Yes, I figured, thus the exercise.
>
> futex_wait_queue_me()
> {
> queue_me(q, hb);
>
> /*
> * There might have been scheduling since the queue_me(), as we
> * cannot hold a spinlock across the get_user() in case it
> * faults, and we cannot just set TASK_INTERRUPTIBLE state when
> * queueing ourselves into the futex hash. This code thus has to
> * rely on the futex_wake() code removing us from hash when it
> * wakes us up.
> */
>
> This comment is stale and patently wrong today. There is no get_user()

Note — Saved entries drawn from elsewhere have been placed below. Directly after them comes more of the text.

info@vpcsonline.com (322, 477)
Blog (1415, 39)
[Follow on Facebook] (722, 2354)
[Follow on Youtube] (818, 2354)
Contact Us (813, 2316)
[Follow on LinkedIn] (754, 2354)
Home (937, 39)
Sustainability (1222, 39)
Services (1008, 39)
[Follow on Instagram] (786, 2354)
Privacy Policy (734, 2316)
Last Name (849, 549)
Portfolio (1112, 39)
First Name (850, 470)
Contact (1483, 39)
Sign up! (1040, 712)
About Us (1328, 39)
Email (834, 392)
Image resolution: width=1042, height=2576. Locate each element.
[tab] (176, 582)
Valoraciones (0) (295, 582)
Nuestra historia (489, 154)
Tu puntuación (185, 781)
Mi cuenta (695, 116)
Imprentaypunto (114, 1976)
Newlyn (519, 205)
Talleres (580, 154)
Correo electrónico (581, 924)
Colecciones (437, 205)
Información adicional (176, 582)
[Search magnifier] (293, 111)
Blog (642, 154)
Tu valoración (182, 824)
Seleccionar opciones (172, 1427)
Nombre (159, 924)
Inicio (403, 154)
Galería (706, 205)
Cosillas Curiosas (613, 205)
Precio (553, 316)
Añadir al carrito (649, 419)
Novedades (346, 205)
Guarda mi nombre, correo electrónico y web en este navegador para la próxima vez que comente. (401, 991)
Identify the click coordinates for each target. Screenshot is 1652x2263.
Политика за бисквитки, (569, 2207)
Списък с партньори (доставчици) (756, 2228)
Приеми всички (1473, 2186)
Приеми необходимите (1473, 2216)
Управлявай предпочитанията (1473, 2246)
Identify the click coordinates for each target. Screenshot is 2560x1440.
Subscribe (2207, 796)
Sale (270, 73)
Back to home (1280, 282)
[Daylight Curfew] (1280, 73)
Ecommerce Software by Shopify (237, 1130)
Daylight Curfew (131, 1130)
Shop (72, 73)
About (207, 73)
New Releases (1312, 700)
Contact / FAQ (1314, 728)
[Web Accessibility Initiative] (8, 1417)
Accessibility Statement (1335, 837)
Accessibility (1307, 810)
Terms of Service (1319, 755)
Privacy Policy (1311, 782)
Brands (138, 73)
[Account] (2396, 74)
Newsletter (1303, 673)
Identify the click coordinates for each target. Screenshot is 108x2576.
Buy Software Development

> while we hold a spinlock. So we should move set_current_state() before
> queue_me()
OK, I'll include that in the patch series.
>
> set_current_state(TASK_INTERRUPTIBLE);
>
> /*
> * !plist_node_empty() is safe here without any lock.
> * q.lock_ptr != 0 is not safe, because of ordering against wakeup.
> */
> if (likely(!plist_node_empty(&q->list))) {
>
> If we move set_current_state() before the queue_me() this check is
> still an optimization to avoid the schedule call in case we have been
> woken up already. But the comment is still wrong as the wakeup code
> has changed:
>
> The old version did:
>
> plist_del(&q->list);
> wake_up_all(&q->waiters);
> q->lock_ptr = NULL;
>
> Today we do:
>
> p = q->task;
> get_task_struct(p);
> plist_del(&q->list);
> q->lock_ptr = NULL;
> wake_up_state(p);
> put_task_struct(p);
>
> We changed this because it makes no sense to use a waitqueue for a
> single task.
Right.
However, my bigger concern still remains. If the above is only an
optimization, we appear to have a race with wakeup where we can see a
non-empty list here and decide to schedule and have the wakeup code
remove us from the list, hiding it from all future futex related wakeups
(signal and timeout would still work).
We have also been seeing a race with the requeue_pi code with a JVM
benchmark where the apparent owner of the pi mutex remains blocked on
the condvar - this can be explained by the race I'm suspecting. Also,
futex_requeue_pi() is using futex_wait_queue_me() which expects the
waker to remove the futex_q from the list, which isn't how things work
for PI mutexes. In an experiment, I moved the spin_unlock() out of
queueme() and right before the call to schedule() to narrow the race
window, and the hang we were experiencing appears to have gone away.
I'll propose a patch series early next week to address the commentary
and functional issues (will try to get to it sooner - have family in
town for a couple days).
Thanks,
--
Darren Hart
IBM Linux Technology Center
Real-Time Linux Team
On Thu, 17 Sep 2009, Darren Hart wrote:
> > /*
> > * !plist_node_empty() is safe here without any lock.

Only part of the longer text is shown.